WHAT THE TASK REQUIRES » Rewrite the records below as a numbered list, leaving out any blank lines.

(Stored entries)
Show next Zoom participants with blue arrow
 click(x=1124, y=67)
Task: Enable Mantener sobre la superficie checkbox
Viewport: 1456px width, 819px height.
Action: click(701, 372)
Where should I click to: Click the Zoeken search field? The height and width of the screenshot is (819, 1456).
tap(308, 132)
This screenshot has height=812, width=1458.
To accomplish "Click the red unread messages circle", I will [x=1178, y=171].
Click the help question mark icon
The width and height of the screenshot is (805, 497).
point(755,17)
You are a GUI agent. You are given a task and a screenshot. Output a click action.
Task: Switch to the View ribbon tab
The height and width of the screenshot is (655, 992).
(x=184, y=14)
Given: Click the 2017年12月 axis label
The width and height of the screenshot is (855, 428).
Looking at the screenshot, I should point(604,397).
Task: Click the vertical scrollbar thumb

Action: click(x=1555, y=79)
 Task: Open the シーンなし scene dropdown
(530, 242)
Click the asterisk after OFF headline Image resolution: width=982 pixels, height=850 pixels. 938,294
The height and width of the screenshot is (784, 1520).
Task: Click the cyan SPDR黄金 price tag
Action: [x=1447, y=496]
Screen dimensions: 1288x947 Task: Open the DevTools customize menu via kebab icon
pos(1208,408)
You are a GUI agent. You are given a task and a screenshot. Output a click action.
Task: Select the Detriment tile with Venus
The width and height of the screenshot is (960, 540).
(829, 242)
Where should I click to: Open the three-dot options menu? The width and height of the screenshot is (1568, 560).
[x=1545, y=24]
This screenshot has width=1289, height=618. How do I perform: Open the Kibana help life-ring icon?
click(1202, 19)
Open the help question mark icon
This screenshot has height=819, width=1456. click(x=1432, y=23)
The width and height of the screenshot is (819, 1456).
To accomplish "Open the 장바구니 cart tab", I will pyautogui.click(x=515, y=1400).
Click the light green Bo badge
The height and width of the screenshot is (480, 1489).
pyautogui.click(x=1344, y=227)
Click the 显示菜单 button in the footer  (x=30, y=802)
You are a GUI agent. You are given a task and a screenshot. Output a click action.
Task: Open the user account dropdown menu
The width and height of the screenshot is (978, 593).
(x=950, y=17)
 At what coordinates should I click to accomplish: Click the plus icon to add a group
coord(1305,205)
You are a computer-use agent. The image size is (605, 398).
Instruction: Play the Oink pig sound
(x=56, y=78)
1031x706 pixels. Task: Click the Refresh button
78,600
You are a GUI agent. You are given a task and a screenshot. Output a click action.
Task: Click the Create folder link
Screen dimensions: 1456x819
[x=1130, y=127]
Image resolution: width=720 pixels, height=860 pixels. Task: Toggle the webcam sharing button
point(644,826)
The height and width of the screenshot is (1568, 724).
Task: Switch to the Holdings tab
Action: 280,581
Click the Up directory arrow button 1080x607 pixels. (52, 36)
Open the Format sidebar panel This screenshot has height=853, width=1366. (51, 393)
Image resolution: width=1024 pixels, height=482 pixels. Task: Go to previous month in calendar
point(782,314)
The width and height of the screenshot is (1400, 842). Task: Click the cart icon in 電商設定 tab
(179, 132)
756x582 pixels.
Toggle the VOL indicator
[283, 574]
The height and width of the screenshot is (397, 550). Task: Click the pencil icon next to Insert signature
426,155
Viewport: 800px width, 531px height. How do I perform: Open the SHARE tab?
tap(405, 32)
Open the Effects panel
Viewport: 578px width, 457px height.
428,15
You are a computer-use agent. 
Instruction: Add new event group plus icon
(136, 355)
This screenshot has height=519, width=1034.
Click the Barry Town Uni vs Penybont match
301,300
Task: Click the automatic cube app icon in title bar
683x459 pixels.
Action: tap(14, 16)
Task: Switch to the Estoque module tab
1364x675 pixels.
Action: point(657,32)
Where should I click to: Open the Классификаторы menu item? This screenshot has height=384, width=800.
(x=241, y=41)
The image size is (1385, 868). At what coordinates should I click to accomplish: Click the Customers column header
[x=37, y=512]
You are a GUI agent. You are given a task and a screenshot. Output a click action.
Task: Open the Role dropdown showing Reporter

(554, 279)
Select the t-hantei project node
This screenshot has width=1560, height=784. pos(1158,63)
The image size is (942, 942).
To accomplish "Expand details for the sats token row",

COMPLETE OUTPUT »
1. Show next Zoom participants with blue arrow
2.  click(x=1124, y=67)
3. Task: Enable Mantener sobre la superficie checkbox
4. Viewport: 1456px width, 819px height.
5. Action: click(701, 372)
6. Where should I click to: Click the Zoeken search field? The height and width of the screenshot is (819, 1456).
7. tap(308, 132)
8. This screenshot has height=812, width=1458.
9. To accomplish "Click the red unread messages circle", I will [x=1178, y=171].
10. Click the help question mark icon
11. The width and height of the screenshot is (805, 497).
12. point(755,17)
13. You are a GUI agent. You are given a task and a screenshot. Output a click action.
14. Task: Switch to the View ribbon tab
15. The height and width of the screenshot is (655, 992).
16. (x=184, y=14)
17. Given: Click the 2017年12月 axis label
18. The width and height of the screenshot is (855, 428).
19. Looking at the screenshot, I should point(604,397).
20. Task: Click the vertical scrollbar thumb
21. Action: click(x=1555, y=79)
22.  Task: Open the シーンなし scene dropdown
23. (530, 242)
24. Click the asterisk after OFF headline Image resolution: width=982 pixels, height=850 pixels. 938,294
25. The height and width of the screenshot is (784, 1520).
26. Task: Click the cyan SPDR黄金 price tag
27. Action: [x=1447, y=496]
28. Screen dimensions: 1288x947 Task: Open the DevTools customize menu via kebab icon
29. pos(1208,408)
30. You are a GUI agent. You are given a task and a screenshot. Output a click action.
31. Task: Select the Detriment tile with Venus
32. The width and height of the screenshot is (960, 540).
33. (829, 242)
34. Where should I click to: Open the three-dot options menu? The width and height of the screenshot is (1568, 560).
35. [x=1545, y=24]
36. This screenshot has width=1289, height=618. How do I perform: Open the Kibana help life-ring icon?
37. click(1202, 19)
38. Open the help question mark icon
39. This screenshot has height=819, width=1456. click(x=1432, y=23)
40. The width and height of the screenshot is (819, 1456).
41. To accomplish "Open the 장바구니 cart tab", I will pyautogui.click(x=515, y=1400).
42. Click the light green Bo badge
43. The height and width of the screenshot is (480, 1489).
44. pyautogui.click(x=1344, y=227)
45. Click the 显示菜单 button in the footer  (x=30, y=802)
46. You are a GUI agent. You are given a task and a screenshot. Output a click action.
47. Task: Open the user account dropdown menu
48. The width and height of the screenshot is (978, 593).
49. (x=950, y=17)
50.  At what coordinates should I click to accomplish: Click the plus icon to add a group
51. coord(1305,205)
52. You are a computer-use agent. The image size is (605, 398).
53. Instruction: Play the Oink pig sound
54. (x=56, y=78)
55. 1031x706 pixels. Task: Click the Refresh button
56. 78,600
57. You are a GUI agent. You are given a task and a screenshot. Output a click action.
58. Task: Click the Create folder link
59. Screen dimensions: 1456x819
60. [x=1130, y=127]
61. Image resolution: width=720 pixels, height=860 pixels. Task: Toggle the webcam sharing button
62. point(644,826)
63. The height and width of the screenshot is (1568, 724).
64. Task: Switch to the Holdings tab
65. Action: 280,581
66. Click the Up directory arrow button 1080x607 pixels. (52, 36)
67. Open the Format sidebar panel This screenshot has height=853, width=1366. (51, 393)
68. Image resolution: width=1024 pixels, height=482 pixels. Task: Go to previous month in calendar
69. point(782,314)
70. The width and height of the screenshot is (1400, 842). Task: Click the cart icon in 電商設定 tab
71. (179, 132)
72. 756x582 pixels.
73. Toggle the VOL indicator
74. [283, 574]
75. The height and width of the screenshot is (397, 550). Task: Click the pencil icon next to Insert signature
76. 426,155
77. Viewport: 800px width, 531px height. How do I perform: Open the SHARE tab?
78. tap(405, 32)
79. Open the Effects panel
80. Viewport: 578px width, 457px height.
81. 428,15
82. You are a computer-use agent. 
83. Instruction: Add new event group plus icon
84. (136, 355)
85. This screenshot has height=519, width=1034.
86. Click the Barry Town Uni vs Penybont match
87. 301,300
88. Task: Click the automatic cube app icon in title bar
89. 683x459 pixels.
90. Action: tap(14, 16)
91. Task: Switch to the Estoque module tab
92. 1364x675 pixels.
93. Action: point(657,32)
94. Where should I click to: Open the Классификаторы menu item? This screenshot has height=384, width=800.
95. (x=241, y=41)
96. The image size is (1385, 868). At what coordinates should I click to accomplish: Click the Customers column header
97. [x=37, y=512]
98. You are a GUI agent. You are given a task and a screenshot. Output a click action.
99. Task: Open the Role dropdown showing Reporter
100. (554, 279)
101. Select the t-hantei project node
102. This screenshot has width=1560, height=784. pos(1158,63)
103. The image size is (942, 942).
104. To accomplish "Expand details for the sats token row",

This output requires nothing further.